Propos recueillis par Idrissa SANE et Ndiol Maka SECK

5 Commentaires

  1. Merci M. Le Professeur ,

    Un de tes anciens stagiaires ( 1988) te salue.
    J’espère que ce livre est le 1er d’une série.

    La questiOn de la formation clinique au sens large pour les médecins et les paramédicaux devra être , un jour être abordée , et pourquoi pas sous votre plume.

    Où peut-on acquérir cet ouvrage ?

    Sentiments dévoués et considération distinguée.

    Dr Huchard
    Benelux

  2. Un diagnostic sans complaisance,!
    Le mal des hopitaux senegalais est trop profond.
    C’est dommage.
    A lire les solutions preconisees par Pr Kane je me retrouve tout de suite a Bellevue Hospital ou j meme ne mon enfant pur ses shots et annual check up.
    Avant de voir le Medecin du jour les enfants st ds une sale d’attente sous la supervision d’un social worker qui les aide a s,adonner a des jeux et/ou les initier a la lecture.
    Les medecins n’ont pas le tps de se livrer a des activites paralleles,le gor mat doit être systematiquement interdiit aux heures requires de travail.

  3. Nos compatriotes veulent toutes les facilités mais sans effort ( de gestion) mais en faisant l’économie du coût.

    Abdou KAne soulève les vrais problèmatiques !!!

     » LA Santé n’a pas de prix mais elle a un coût.  »

    Avec 1% de l’argent des Ngenté des Xawaré et 1% prélevés sur l’argent envoyé par les émigrés, je suis en mesure de mettre en place une Mutuelle globale ( meilleure que votre CMU ) pour 2015 à Ndakarou.

    Sinon point de salut pour la Santé publique au Pays

    • Dr Huchard,

      Avec tout le respect que je vous voue, je dois dire que vous vous trompez lourdement si vous pensez pouvoir résoudre les problèmes du système sanitaire avec de l’argent et votre bonne volonté. Simplement a cause du Trou Noir qui étrangle notre pays depuis: l’administration et le corporatisme hérités de la colonisation et qui font perdurer le système de predation, de prevarication, d’impunité et d’exploitation qui a rendu notre pays exsangue. La preuve: la meilleure façon de « grimper » l’échelle sociale au Senegal est d’etre fonctionnaire dans l’administration qui compte plus de milliardaires que n’importe quel secteur d’activité.
      En plus le messianisme que je semble avoir détecté dans vos propos doit être combattu farouchement car ayant montrée ses dangers avec la Crapule wadd.
      A mon humble avis, la meilleure façon de gérer un système avec a la base les idées nobles du Pr KA (les justes soins aux justes couts) est de mettre un système d’information ouvert et entièrement transparent qui permet de savoir qui fait qui, quand, ou et comment.
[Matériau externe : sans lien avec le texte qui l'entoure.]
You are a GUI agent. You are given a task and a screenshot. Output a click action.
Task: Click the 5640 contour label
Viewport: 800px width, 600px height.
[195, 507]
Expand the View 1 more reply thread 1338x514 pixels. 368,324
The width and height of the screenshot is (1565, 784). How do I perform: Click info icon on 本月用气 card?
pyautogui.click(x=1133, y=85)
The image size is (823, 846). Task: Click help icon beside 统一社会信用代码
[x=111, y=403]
Les outils sont la, mais la volonté politique n’est pas encore au rendez-vous et le messianisme sénégalais (manifestation de l’ego démesuré de l’homo senegalensis) fait capoter toutes les initiatives.
      L’ecole sénégalaise doit former le sénégalais a la collaboration, au lieu de perroquer le modèle français discréditer dans le monde académique.